◆ **EXTRAIT**
---
Choiseul, tout en s’en plaignant, ne paraît pas avoir pris trop d’humeur des indiscrétions de son illustre correspondant ; il avait trouvé une manière agréable de traiter d’ennuyeuses affaires et, pour un homme porté à aimer le plaisir plus que ses devoirs et à négliger le ministère pour les boudoirs, les ennuis des risques probables devaient être bien compensés par l’intérêt d’un agréable commerce, bailleurs, pour expliquer cette indifférence un peu hautaine, ne suffit-il pas de rappeler l’homme de cour qu’était Choiseul et l’affectation qu’il mettait à se donner l’apparence de traiter les intérêts publics sans réflexion, de décider les guerres sans enthousiasme et, par suprême bon ton, de se moquer de tout ? Si donc Choiseul gronda Voltaire de ces indiscrétions, du moins, comme nous le verrons par la suite, n’insista-t-il jamais beaucoup sur ces reproches.
---
◆ **DONNÉES SOURCES**
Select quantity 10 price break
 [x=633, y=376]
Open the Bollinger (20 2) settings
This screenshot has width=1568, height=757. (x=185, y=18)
---
◆ **PROBLÈMES À RÉSOUDRE**
1/ D'après l'extrait sur Choiseul, sur quoi Choiseul n'insista-t-il jamais beaucoup ?
2/ Traduisez en anglais cette phrase de l'extrait sur Choiseul : « Si donc Choiseul gronda Voltaire de ces indiscrétions, du moins, comme nous le verrons par la suite, n’insista-t-il jamais beaucoup sur ces reproches. »
3/ Reproduisez mot pour mot le passage de l'extrait sur Choiseul qui commence aux mots « Choiseul, tout en » et s'arrête après « sur ces reproches. ».
La liste n'a aucun lien avec l'extrait sur Choiseul.

◆ **RÉSULTATS ATTENDUS**
1/ Sur les reproches qu'il adressa à Voltaire au sujet de ses indiscrétions.

2/ So if Choiseul scolded Voltaire for these indiscretions, at least, as we shall see later, he never insisted much on these reproaches.

3/
Choiseul, tout en s’en plaignant, ne paraît pas avoir pris trop d’humeur des indiscrétions de son illustre correspondant ; il avait trouvé une manière agréable de traiter d’ennuyeuses affaires et, pour un homme porté à aimer le plaisir plus que ses devoirs et à négliger le ministère pour les boudoirs, les ennuis des risques probables devaient être bien compensés par l’intérêt d’un agréable commerce, bailleurs, pour expliquer cette indifférence un peu hautaine, ne suffit-il pas de rappeler l’homme de cour qu’était Choiseul et l’affectation qu’il mettait à se donner l’apparence de traiter les intérêts publics sans réflexion, de décider les guerres sans enthousiasme et, par suprême bon ton, de se moquer de tout ? Si donc Choiseul gronda Voltaire de ces indiscrétions, du moins, comme nous le verrons par la suite, n’insista-t-il jamais beaucoup sur ces reproches.